Um grupo de manifestantes se reúne em frente ao edifício-sede da PF, em Brasília (DF), desde o começo da manhã desta quinta.
Os administrativos reivindicam a criação de um plano de reestruturação da carreira; a equiparação de seus salários aos de outros servidores administrativos federais --o que elevaria os rendimentos iniciais de R$ 1.900 para R$ 3.000--; e o fim das terceirizações.
De acordo com Eugênio Moreira Filho, diretor financeiro do SINPECPF (Sindicato Nacional dos Servidores do Plano Especial de Cargos da PF), durante a greve, não haverá pagamento de diárias e passagens para os policiais que participam de operações em outros Estados. Os pagamentos de salários também podem sofrer atrasos, uma vez que a ordem bancária tem que ser enviada dois dias antes do primeiro dia útil do mês, justamente na sexta-feira.
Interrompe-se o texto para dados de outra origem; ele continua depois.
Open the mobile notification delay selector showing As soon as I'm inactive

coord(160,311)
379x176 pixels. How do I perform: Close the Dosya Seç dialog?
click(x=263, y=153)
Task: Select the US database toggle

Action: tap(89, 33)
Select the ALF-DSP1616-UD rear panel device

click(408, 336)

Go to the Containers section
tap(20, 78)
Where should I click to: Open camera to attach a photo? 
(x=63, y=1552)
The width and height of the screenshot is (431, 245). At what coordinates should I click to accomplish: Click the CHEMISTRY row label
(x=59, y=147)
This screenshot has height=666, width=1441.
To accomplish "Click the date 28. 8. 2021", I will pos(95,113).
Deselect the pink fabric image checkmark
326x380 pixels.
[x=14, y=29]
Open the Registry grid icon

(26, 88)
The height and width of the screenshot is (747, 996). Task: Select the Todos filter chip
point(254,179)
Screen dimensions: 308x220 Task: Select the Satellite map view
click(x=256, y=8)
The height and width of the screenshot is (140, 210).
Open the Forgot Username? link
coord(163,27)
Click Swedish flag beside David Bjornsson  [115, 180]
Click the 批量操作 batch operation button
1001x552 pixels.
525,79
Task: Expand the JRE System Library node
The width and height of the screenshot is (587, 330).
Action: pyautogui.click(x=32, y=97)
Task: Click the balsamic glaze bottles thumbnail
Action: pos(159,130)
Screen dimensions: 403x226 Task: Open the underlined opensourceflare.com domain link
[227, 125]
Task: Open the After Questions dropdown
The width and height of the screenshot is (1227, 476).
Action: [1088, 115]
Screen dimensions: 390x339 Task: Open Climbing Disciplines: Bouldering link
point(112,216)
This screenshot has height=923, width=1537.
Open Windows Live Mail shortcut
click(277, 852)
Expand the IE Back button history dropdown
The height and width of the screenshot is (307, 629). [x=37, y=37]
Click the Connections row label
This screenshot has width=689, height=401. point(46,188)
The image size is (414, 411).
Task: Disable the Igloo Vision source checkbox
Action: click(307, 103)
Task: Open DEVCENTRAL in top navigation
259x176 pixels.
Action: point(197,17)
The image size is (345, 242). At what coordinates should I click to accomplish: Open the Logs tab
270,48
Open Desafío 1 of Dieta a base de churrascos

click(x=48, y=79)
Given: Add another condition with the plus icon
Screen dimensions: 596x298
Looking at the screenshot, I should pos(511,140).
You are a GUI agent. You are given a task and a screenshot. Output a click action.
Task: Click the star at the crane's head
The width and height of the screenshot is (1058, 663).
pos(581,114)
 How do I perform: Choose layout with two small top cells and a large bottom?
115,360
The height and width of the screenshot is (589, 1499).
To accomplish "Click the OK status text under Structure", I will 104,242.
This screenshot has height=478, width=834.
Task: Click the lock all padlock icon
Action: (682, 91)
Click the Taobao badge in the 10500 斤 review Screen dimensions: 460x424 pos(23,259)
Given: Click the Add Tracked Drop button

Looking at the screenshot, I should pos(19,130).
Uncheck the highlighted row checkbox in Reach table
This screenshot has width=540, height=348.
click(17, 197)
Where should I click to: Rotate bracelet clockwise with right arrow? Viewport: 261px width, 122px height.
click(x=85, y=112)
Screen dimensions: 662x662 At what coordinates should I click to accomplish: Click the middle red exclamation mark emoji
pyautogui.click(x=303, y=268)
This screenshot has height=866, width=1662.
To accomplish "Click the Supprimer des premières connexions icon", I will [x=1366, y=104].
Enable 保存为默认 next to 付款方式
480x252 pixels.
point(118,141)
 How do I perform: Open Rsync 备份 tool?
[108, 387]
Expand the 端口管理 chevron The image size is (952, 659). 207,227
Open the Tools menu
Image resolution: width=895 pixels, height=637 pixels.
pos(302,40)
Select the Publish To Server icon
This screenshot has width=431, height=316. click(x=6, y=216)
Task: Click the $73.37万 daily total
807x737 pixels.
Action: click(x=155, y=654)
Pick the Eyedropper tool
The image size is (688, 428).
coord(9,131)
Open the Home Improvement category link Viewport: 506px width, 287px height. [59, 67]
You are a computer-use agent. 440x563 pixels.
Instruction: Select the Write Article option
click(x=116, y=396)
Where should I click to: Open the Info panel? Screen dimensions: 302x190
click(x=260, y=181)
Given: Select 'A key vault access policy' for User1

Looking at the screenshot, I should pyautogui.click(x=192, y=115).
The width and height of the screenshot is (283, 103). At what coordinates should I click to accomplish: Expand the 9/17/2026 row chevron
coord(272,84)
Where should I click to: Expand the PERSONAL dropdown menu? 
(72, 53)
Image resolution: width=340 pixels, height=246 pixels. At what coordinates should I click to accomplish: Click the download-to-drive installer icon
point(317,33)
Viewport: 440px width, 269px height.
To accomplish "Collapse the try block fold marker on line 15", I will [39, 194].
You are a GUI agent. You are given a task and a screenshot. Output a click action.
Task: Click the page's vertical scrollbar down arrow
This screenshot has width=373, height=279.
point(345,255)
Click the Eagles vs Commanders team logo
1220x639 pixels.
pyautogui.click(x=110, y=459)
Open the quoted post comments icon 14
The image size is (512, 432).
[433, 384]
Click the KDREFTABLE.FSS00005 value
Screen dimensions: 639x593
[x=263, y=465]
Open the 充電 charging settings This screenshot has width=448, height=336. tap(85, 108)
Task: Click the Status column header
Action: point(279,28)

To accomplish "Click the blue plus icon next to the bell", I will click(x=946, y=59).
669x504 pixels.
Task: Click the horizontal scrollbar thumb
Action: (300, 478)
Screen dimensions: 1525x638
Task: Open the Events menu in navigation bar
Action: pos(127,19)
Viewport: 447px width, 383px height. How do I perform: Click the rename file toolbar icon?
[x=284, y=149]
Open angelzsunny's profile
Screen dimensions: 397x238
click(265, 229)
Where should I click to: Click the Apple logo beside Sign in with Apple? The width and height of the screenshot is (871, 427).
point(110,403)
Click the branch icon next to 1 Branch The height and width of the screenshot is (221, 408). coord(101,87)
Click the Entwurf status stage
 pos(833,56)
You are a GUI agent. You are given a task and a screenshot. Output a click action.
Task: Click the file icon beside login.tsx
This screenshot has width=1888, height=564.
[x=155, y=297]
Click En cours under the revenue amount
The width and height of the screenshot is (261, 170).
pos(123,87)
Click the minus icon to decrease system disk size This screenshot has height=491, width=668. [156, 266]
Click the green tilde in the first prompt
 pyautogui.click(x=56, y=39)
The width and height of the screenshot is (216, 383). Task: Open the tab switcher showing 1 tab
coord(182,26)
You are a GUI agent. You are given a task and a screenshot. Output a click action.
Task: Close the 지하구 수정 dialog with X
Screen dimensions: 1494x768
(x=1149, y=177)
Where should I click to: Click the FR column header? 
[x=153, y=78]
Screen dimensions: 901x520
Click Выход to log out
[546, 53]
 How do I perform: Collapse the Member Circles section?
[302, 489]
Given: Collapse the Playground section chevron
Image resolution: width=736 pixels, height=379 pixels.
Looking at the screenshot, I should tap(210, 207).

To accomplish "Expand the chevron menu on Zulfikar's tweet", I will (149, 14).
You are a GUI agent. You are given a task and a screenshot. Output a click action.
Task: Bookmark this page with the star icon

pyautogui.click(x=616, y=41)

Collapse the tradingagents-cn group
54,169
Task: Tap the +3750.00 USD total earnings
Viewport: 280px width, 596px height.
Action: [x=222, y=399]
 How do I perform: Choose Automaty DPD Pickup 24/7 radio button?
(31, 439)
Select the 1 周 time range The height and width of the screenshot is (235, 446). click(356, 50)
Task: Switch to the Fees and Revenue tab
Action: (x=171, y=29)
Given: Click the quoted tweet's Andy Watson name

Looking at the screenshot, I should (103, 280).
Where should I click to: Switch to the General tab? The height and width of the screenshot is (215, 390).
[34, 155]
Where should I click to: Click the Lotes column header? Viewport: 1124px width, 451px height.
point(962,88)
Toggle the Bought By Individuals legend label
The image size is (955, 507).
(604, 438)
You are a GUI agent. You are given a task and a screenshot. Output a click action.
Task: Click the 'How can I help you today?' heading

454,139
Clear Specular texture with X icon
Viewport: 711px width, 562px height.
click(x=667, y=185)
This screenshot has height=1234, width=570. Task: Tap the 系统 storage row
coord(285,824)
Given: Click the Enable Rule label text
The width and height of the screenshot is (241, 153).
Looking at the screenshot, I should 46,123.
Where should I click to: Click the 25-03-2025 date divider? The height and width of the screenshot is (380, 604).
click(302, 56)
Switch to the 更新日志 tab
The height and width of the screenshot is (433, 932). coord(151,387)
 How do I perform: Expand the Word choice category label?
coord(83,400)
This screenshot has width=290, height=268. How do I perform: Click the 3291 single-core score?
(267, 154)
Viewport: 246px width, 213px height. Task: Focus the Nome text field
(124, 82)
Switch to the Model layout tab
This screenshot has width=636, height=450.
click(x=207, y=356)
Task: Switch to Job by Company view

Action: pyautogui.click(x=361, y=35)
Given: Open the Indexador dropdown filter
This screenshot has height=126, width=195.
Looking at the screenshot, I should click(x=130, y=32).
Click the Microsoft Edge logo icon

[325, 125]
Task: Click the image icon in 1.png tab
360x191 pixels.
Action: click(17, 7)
Com a paralisação, os servidores pretendem forçar o governo federal a negociar. Não havia nenhuma reunião de negociação marcada, até a manhã desta quinta.
Mobilização paralela
O movimento dos servidores administrativos da PF é paralelo ao dos servidores que exercem carreiras policiais na instituição e que também estão em campanha. Os policiais têm cargos de delegados, agentes, escrivães, peritos e papiloscopistas e são representados pela Fenapef (Federação Nacional dos Policiais Federais).
São os servidores policiais que realizaram recentemente duas paralisações de 24 horas e que prometem parar por 48 horas a cada quinzena, a partir do próximo dia 7 de maio --dois dias antes da chegada do papa Bento 16 ao Brasil. Se o impasse perdurar até junho, a categoria promete decretar greve nacional por tempo indeterminado.
Os servidores policiais protestam pelo não-cumprimento de um acordo de reajuste salarial que foi firmado com o governo federal em 2006. Eles reivindicam o pagamento de um aumento de 30% previsto no documento.
Semanas atrás, o atual ministro do Planejamento, Paulo Bernardo, chegou a negar a existência do acordo.